If the provincial government continues to promote – and profit – from gambling in B.C., it has a responsibility to take greater steps to help those who suffer from the numerous opportunities and avenues to place a bet.
Blocking problem gamblers from entering casinos through a voluntary self-exclusion system, including licence plate recognition systems and facial recognition software, clearly isn’t working.
It is, in fact, a farce.
There are more than 3,700 gamblers enrolled the self-exclusion system, but one-third of the 169 enrolled gamblers studied by researchers over a four-year period said they walked back in to place bets undetected.
Like alcohol and tobacco addictions, gambling can have devastating affects not only on an individual, but society as a whole with increased costs in social services.
That’s why identifying someone who might need help, and providing sources for that help, only makes sense.
Unlike a bartender in a pub, there’s no one in a casino to suggest to gamblers who beat a continual path to a slot machine or poker table that perhaps they’ve had enough.

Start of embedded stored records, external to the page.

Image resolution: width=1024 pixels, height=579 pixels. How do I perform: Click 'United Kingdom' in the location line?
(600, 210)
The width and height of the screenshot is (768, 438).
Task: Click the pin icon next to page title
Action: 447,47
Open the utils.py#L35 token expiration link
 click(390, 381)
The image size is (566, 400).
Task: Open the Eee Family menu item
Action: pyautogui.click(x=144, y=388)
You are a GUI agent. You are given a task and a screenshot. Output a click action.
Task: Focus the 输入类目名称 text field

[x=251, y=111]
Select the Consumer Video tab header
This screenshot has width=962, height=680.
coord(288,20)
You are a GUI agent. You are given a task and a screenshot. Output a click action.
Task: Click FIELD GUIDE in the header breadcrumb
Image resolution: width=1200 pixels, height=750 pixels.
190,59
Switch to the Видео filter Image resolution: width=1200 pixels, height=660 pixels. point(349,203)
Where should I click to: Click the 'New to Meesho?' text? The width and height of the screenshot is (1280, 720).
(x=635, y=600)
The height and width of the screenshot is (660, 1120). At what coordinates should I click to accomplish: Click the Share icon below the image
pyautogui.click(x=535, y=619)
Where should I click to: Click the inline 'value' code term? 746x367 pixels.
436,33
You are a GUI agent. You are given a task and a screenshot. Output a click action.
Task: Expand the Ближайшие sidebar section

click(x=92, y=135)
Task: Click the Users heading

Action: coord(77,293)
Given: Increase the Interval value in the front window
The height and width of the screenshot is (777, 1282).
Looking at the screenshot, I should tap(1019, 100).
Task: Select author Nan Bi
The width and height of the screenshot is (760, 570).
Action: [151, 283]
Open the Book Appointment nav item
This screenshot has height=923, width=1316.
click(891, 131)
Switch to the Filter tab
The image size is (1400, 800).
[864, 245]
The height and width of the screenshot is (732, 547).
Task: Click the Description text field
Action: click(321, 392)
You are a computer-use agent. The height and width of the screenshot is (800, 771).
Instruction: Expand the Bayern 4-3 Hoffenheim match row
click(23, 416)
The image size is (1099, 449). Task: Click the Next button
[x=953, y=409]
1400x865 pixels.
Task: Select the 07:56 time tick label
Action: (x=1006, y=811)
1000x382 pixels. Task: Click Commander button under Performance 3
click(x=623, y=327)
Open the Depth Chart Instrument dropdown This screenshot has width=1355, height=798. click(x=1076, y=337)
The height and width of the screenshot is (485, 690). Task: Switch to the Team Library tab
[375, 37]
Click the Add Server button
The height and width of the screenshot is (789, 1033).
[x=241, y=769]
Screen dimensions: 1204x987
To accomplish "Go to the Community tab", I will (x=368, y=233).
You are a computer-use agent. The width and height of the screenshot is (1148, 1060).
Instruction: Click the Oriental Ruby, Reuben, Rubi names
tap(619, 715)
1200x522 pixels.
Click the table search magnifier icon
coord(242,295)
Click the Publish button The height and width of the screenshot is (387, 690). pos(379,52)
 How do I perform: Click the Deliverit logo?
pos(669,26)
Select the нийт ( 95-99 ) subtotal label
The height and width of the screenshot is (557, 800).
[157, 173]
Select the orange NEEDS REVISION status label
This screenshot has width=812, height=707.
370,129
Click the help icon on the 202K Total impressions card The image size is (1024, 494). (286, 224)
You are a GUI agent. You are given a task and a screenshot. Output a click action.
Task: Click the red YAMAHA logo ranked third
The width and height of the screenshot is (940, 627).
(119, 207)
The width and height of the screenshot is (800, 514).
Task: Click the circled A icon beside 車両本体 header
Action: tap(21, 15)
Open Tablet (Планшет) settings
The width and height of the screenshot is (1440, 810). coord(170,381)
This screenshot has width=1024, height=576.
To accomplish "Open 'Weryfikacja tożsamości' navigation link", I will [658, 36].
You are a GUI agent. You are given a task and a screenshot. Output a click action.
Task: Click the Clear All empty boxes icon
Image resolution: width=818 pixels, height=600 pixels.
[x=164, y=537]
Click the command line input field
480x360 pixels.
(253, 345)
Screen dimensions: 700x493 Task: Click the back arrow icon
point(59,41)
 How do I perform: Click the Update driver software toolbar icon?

A program such as Bar Watch, where identification is scanned when a person enters a establishment, might work, but there’s a fine line between helping someone and trampling their right to privacy.
Stakeholders such the B.C. Civil Liberties Association, Gamblers Anonymous, the provincial government and B.C. Lottery Corporation should join forces to discuss the issues and come up with solutions.
You can bet without any help, the problems will only increase for everyone.